Ao invés disso, “grupos
de poder” lutam entre si tentando extrair da miserável e degradante situação,
capital político para se manter ou retornar ao poder. Se cristaliza, com o
passar do tempo, o enredo nefasto que mais uma vez tentará nos vender a
retórica simplista de que contra o inimigo “nazi-facista”, encarnado pela
figura do deputado Jair Bolsonaro, devemos votar no “menos pior”. Nesta
perspectiva se equivalem a “direita” e a “esquerda” – uso as convenções
partidárias estabelecidas, sabendo que não há muita diferença no projeto de
poder de ambas – e tanto faz os candidatos que despontam como adversários
capazes de enfrentar e vencer Bolsonaro. Tanto faz o Dória, Ciro Gomes, Marina
ou o Lula. Todos estão enredados no vil jogo de poder plutocrata que se
transformou o regime democrático brasileiro.

- - -

**INSTRUÇÕES:**
A. No texto sobre a política brasileira, quais candidatos aparecem como adversários capazes de enfrentar e vencer Bolsonaro?
B. Escreva a continuação do texto sobre a política brasileira, começando logo depois da última frase.

Itens para localizar texto e elementos:
- - -

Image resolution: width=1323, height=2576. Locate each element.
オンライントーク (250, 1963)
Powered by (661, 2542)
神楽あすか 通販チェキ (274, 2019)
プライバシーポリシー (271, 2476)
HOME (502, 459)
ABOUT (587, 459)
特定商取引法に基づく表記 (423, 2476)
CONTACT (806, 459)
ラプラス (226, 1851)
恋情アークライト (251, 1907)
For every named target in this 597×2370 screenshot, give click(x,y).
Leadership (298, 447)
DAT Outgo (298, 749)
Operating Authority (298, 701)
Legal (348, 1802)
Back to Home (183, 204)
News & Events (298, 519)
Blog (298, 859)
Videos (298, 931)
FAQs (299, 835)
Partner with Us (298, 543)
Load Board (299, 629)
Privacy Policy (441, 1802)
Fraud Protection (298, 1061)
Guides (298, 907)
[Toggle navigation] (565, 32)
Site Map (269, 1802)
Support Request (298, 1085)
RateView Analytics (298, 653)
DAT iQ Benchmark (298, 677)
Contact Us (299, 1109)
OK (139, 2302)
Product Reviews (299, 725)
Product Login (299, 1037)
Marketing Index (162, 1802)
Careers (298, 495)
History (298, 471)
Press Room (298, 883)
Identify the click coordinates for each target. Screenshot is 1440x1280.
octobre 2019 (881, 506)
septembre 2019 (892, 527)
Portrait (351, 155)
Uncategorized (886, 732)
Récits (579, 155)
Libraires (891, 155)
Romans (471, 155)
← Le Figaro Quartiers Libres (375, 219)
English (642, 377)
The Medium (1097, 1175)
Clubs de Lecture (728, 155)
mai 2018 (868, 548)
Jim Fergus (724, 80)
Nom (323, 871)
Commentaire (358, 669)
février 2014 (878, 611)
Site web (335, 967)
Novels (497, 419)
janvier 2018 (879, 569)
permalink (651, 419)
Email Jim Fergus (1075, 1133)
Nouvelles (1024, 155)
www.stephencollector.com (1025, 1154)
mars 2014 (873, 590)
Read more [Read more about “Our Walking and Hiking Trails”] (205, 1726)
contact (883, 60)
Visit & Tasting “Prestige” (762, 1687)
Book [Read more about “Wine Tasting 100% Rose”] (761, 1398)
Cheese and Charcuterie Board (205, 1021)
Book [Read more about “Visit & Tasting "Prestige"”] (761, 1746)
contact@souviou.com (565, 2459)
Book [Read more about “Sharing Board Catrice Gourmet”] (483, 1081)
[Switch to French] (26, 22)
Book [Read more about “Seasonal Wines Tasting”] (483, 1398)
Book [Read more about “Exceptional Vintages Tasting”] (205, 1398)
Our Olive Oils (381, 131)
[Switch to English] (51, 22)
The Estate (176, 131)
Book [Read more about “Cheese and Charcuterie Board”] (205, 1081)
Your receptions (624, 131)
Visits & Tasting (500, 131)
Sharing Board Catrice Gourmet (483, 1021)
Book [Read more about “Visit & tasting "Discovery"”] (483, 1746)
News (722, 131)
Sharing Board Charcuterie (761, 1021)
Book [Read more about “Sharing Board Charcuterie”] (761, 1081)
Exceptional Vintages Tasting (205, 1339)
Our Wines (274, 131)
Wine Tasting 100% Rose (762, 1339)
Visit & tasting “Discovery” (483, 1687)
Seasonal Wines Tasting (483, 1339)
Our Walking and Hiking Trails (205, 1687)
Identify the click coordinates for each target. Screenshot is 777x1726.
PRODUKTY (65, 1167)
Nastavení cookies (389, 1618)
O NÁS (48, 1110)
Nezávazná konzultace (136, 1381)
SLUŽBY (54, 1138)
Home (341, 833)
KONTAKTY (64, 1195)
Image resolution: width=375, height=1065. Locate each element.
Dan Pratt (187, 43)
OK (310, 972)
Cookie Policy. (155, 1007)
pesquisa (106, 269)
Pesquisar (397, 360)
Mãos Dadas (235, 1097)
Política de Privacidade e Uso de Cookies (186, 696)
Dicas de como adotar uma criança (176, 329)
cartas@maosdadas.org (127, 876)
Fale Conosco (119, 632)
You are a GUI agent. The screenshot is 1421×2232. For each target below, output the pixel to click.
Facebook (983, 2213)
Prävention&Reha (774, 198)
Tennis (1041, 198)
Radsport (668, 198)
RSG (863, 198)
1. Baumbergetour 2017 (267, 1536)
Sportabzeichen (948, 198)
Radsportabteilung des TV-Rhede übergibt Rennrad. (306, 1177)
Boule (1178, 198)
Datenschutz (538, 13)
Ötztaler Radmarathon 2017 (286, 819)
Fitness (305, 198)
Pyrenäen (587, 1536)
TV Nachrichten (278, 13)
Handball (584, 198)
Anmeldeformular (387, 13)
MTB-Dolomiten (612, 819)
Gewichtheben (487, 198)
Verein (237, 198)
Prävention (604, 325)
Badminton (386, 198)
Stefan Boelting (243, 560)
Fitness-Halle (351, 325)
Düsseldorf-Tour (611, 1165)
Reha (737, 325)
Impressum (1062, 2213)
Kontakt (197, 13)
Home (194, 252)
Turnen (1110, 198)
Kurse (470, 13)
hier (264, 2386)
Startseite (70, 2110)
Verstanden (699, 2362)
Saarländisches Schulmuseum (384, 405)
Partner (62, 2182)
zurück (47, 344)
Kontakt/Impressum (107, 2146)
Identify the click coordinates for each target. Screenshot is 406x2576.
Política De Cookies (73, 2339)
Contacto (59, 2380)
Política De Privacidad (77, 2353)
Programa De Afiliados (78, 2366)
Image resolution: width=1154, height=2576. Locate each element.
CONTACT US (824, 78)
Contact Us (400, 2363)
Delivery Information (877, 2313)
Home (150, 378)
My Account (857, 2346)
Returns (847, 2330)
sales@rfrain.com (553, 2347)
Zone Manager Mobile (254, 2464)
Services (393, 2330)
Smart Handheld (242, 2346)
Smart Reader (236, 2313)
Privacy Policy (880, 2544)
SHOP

- - -

**RESPOSTAS POR TAREFA:**
A. Dória, Ciro Gomes, Marina e Lula.

B.
Desse modo, na
estratégia de alto risco que vem se delineando para a disputa presidencial de
2018, Bolsonaro é o adversário ideal para “direita” e “esquerda”, pois sua
personalidade tragi-bulfônica constrói uma cortina de fumaça capaz de obnubilar
a percepção política, arrefecendo a consciência crítica para personalidades tão
ou mais controversas politicamente, tais como o atual prefeito de São Paulo,
João Doria ou o ex-presidente Lula, dentre outros. O que esperar deste último,
por exemplo, quando vemos na sua trajetória política fatos no mínimo inusitados
como acordos políticos selados, sem nenhum pudor ideológico, com personalidades
marcadamente cínicas e corruptas como Paulo Maluf, José Sarney, Jader Barbalho,
Michel Temer... Luis Inácio Lula da Silva representa muito bem a escória da
classe política brasileira e não tenho dúvidas que ele apertará a mão do
próprio Jair Bolsonaro se julgar conveniente para seus planos políticos. E, no
entanto, tentam nos fazer acreditar que há mocinhos e vilões. Votando, então, no
“menos pior”, dentre aqueles, querem nos fazer acreditar que as instituições
seguem em pleno funcionamento, ilibadas, autônomas, soberanas e defensoras dos
direitos dos reles mortais.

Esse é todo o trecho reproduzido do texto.